= CONSIGNE A =
Réécris les entrées, du début jusqu'à la ligne contenant « Looking at the » incluse, en remplaçant « screenshot » par « screen capture » sans rien changer d'autre. N'inclus pas les images dans ta réponse.

= TEXTE PRÉSENTÉ =
···

Le précieux allié sud-africain de Kinshasa
Si une brigade d’intervention internationale est déployée à Goma, c’est grâce à Pretoria, qui a su convaincre l’ONU. Un allié précieux pour Kinshasa, isolé sur le plan diplomatique.
Il est des moments où l’on se sent bien seul. Lorsque les représentants du président Kabila ont pris place à la table des négociations, en décembre à Kampala, ils ont énuméré leurs soutiens. Et paru bien à la peine face au Rwanda, accusé de soutenir les rebelles du Mouvement du 23-Mars (M23) qui, quelques semaines plus tôt, s’étaient emparés de Goma (est de la RD Congo). Mais cela, c’était avant qu’un allié de poids entre discrètement dans le jeu : le président sud-africain, Jacob Zuma.
Auditionné par le Parlement français, le 12 juin, le représentant permanent de la France à l’ONU, Gérard Araud, a assuré que c’est Pretoria qui avait "demandé au Conseil de sécurité de créer une brigade d’intervention, avec pour mission de combattre les groupes comme le M23". Après la prise de Goma en novembre 2012, renchérit une source diplomatique à New York, "le Conseil de sécurité était divisé sur les actions à entreprendre. L’Afrique du Sud voulait agir avec une force robuste pour faire le travail".

···

= CONSIGNE B =
Poursuis l'article sur le soutien sud-africain apporté à Kinshasa, en reprenant après sa dernière phrase.

···

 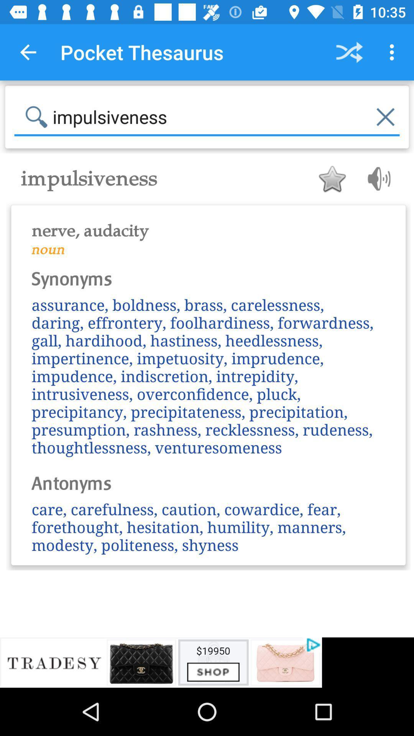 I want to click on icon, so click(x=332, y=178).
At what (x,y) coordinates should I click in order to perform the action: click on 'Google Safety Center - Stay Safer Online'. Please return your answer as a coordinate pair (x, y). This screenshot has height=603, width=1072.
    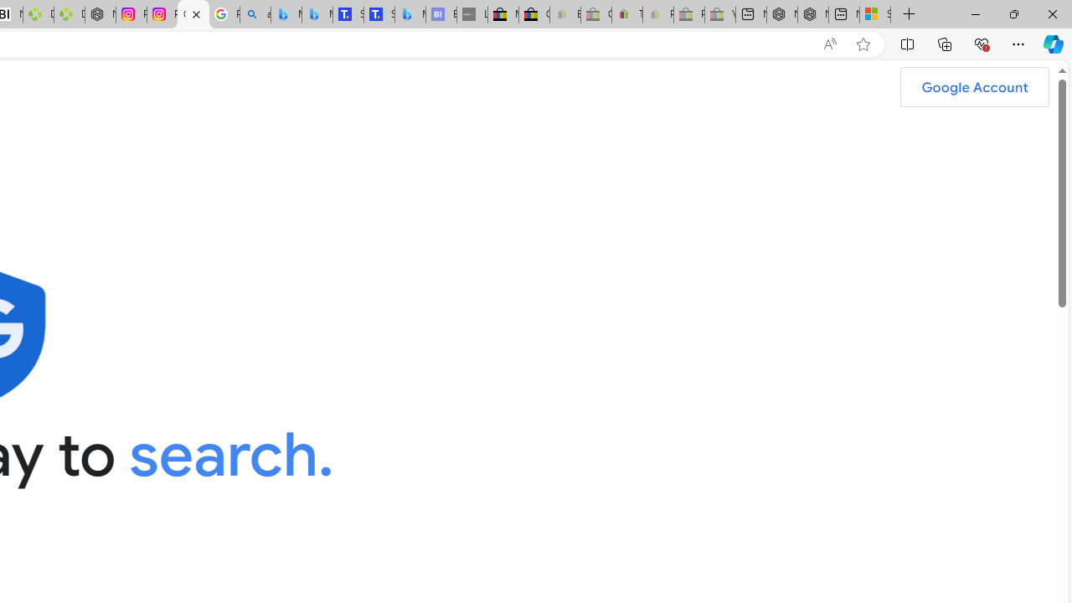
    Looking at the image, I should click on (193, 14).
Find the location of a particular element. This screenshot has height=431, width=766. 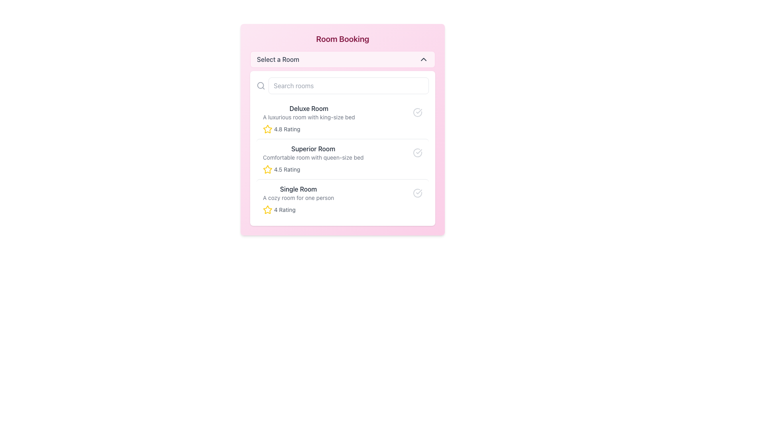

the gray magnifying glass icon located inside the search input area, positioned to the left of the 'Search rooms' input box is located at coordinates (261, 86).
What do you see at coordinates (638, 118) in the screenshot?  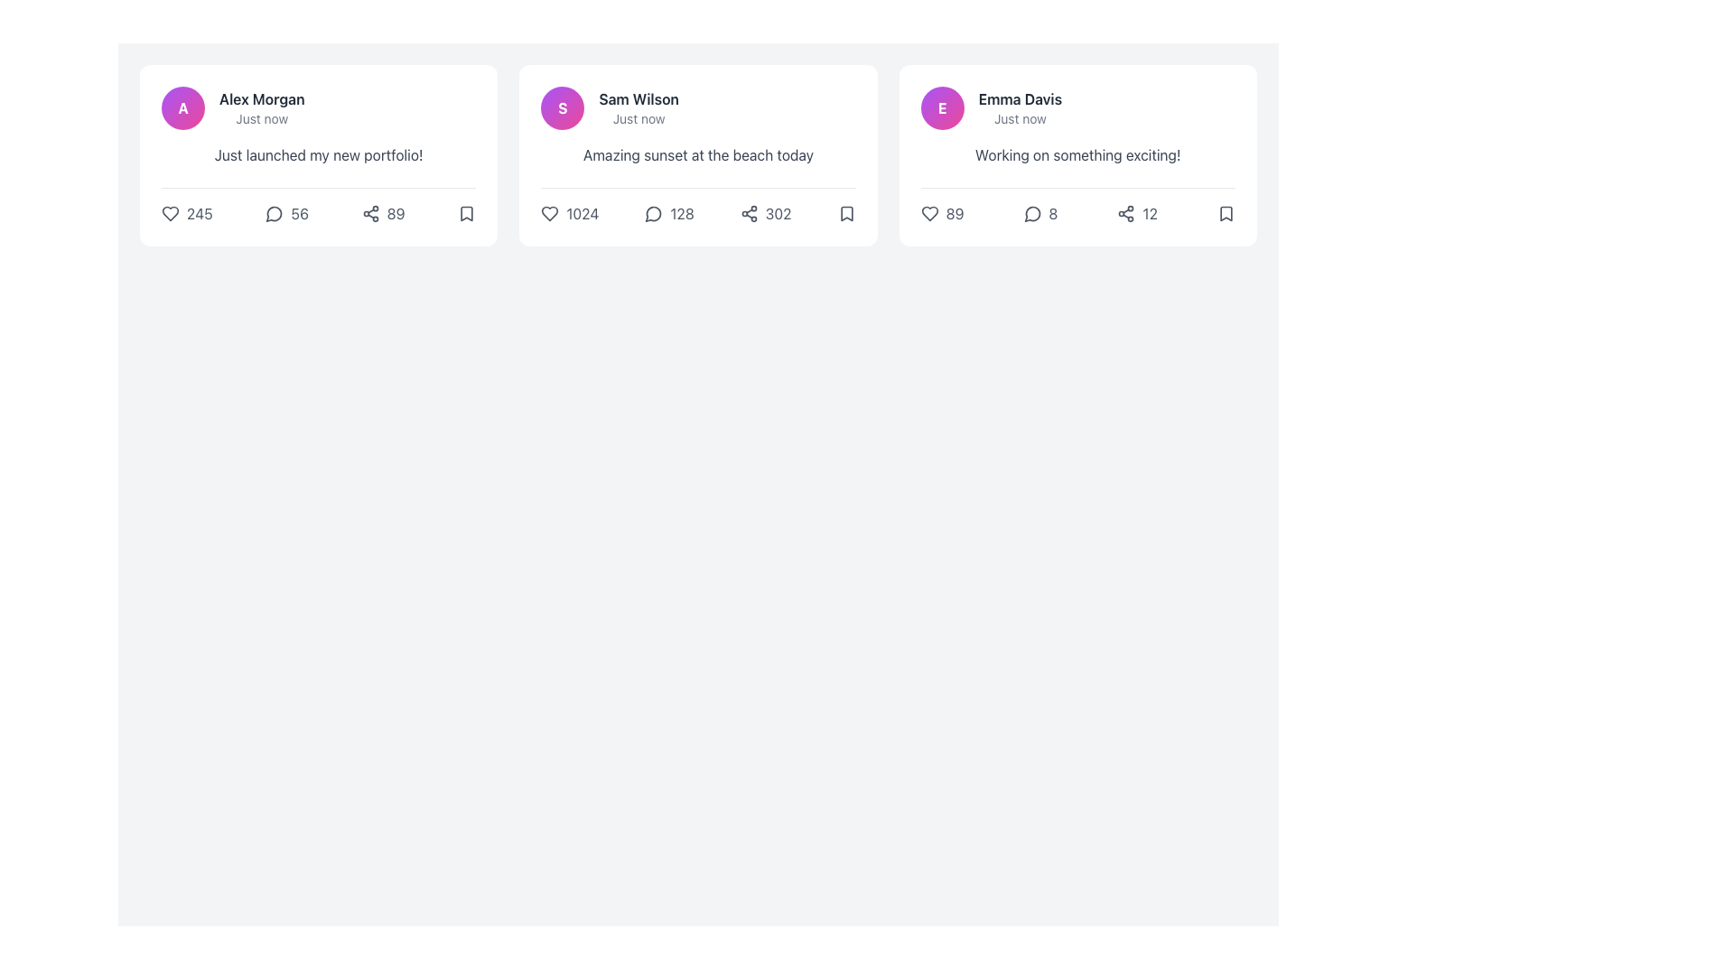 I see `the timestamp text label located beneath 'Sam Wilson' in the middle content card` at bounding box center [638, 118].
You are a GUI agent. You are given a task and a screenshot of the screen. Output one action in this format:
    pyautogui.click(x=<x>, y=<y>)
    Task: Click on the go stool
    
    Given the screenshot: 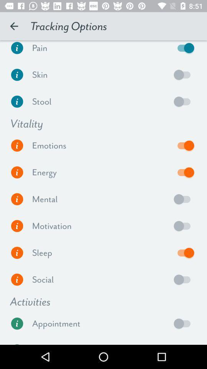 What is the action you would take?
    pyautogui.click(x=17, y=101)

···

= RÉSULTAT A =
  I want to click on icon, so click(x=332, y=178).
At what (x,y) coordinates should I click in order to perform the action: click on 'Google Safety Center - Stay Safer Online'. Please return your answer as a coordinate pair (x, y). This screen capture has height=603, width=1072.
    Looking at the image, I should click on (193, 14).

= RÉSULTAT B =
L’intervention française au Mali, en janvier, a ajouté à la détermination sud-africaine. "Zuma et son entourage ont trouvé choquant que des Africains aient besoin d’appeler Paris à l’aide, indique une autre source à Pretoria. C’est pour cela qu’ils ont voulu prendre le problème à bras-le-corps." Bene M’Poko, l’ambassadeur congolais en Afrique du Sud, assure que celle-ci "n’a pas fait tout le travail", mais reconnaît qu’elle "a estimé qu’il fallait introduire de nouveaux parrains régionaux".
Et l’activisme de Zuma a payé. Une brigade d’intervention de plus de 3 000 hommes a été mise sur pied. Les Sud-Africains en constituent l’ossature, avec leurs alliés régionaux tanzaniens et malawites, et un mandat offensif inédit leur a été confié pour désarmer les groupes rebelles, qui ont, depuis, quitté Goma.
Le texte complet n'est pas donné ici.